Give the lines below again exactly, starting with the line that holds "Indie (280, 1862)" and going on through the line that holds "Tropical (895, 1798)".

--- INPUT MATERIAL Enclosed Below ---

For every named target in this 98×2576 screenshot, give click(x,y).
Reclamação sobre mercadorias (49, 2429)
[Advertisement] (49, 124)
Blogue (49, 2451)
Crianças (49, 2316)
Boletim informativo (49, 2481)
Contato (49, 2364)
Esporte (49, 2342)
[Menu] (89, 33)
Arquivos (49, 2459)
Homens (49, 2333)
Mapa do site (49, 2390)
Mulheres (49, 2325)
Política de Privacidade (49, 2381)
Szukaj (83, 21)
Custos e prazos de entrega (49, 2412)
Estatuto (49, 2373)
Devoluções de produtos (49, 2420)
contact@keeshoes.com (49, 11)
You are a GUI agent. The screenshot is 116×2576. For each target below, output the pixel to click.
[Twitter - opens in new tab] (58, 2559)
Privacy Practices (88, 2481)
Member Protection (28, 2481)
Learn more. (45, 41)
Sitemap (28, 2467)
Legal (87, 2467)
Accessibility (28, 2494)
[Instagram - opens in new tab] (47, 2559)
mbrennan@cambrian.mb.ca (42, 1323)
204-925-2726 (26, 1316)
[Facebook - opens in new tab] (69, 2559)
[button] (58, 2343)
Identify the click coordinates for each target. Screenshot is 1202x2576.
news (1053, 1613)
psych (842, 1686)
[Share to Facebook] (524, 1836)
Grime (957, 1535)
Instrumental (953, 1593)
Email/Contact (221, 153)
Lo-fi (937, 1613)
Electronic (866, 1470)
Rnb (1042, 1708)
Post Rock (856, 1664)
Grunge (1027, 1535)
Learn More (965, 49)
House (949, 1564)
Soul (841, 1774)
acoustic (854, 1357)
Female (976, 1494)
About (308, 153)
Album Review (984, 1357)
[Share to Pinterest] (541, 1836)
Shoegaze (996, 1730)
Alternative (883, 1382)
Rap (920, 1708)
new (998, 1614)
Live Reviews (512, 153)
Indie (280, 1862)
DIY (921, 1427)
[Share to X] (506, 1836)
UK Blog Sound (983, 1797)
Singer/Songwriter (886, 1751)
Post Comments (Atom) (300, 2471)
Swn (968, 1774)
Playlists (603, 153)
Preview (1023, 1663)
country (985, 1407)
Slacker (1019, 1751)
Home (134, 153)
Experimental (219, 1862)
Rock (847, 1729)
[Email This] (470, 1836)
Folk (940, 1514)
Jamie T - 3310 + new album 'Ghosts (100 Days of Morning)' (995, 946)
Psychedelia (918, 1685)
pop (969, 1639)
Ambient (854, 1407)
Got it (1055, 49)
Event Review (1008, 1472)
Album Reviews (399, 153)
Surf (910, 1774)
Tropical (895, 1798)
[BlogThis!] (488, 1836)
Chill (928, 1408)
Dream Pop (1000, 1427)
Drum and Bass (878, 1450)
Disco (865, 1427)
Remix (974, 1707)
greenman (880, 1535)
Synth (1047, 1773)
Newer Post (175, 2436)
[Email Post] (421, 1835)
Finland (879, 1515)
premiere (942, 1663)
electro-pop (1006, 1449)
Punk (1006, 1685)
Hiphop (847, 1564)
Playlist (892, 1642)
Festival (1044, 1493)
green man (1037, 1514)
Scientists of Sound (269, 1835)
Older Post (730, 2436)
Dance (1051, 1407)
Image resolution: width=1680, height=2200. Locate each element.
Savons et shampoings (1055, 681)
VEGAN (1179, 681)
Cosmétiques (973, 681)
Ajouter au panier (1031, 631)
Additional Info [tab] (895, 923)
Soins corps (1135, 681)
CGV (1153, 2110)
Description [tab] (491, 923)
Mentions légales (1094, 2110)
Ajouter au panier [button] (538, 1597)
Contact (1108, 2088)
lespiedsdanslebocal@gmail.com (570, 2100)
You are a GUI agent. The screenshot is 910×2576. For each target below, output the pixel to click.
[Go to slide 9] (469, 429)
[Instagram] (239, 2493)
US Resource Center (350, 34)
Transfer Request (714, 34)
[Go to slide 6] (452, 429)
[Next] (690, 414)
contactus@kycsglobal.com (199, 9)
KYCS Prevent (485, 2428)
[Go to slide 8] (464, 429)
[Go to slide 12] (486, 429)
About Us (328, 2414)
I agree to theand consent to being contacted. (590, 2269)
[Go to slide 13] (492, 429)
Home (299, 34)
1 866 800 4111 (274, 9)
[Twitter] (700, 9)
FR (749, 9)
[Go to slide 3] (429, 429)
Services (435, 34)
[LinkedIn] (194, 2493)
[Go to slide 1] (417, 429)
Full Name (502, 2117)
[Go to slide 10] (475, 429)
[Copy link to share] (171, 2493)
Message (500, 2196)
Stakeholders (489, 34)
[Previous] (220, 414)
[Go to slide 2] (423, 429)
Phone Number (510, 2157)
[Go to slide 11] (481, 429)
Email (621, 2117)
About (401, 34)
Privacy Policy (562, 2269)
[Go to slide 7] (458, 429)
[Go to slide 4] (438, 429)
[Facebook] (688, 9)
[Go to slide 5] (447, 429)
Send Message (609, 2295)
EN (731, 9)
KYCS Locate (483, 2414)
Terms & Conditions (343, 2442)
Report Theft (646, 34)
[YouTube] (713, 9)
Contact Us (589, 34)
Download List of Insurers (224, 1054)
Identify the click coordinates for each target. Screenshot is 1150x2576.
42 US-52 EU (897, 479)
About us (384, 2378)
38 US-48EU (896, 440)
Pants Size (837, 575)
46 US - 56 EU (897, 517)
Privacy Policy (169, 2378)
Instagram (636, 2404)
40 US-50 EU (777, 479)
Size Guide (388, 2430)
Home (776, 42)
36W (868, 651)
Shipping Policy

--- End of Enclosed INPUT MATERIAL ---

ANSWER TO THE EXERCISE
Indie (280, 1862)
DIY (921, 1427)
[Share to X] (506, 1836)
UK Blog Sound (983, 1797)
Singer/Songwriter (886, 1751)
Post Comments (Atom) (300, 2471)
Swn (968, 1774)
Playlists (603, 153)
Preview (1023, 1663)
country (985, 1407)
Slacker (1019, 1751)
Home (134, 153)
Experimental (219, 1862)
Rock (847, 1729)
[Email This] (470, 1836)
Folk (940, 1514)
Jamie T - 3310 + new album 'Ghosts (100 Days of Morning)' (995, 946)
Psychedelia (918, 1685)
pop (969, 1639)
Ambient (854, 1407)
Got it (1055, 49)
Event Review (1008, 1472)
Album Reviews (399, 153)
Surf (910, 1774)
Tropical (895, 1798)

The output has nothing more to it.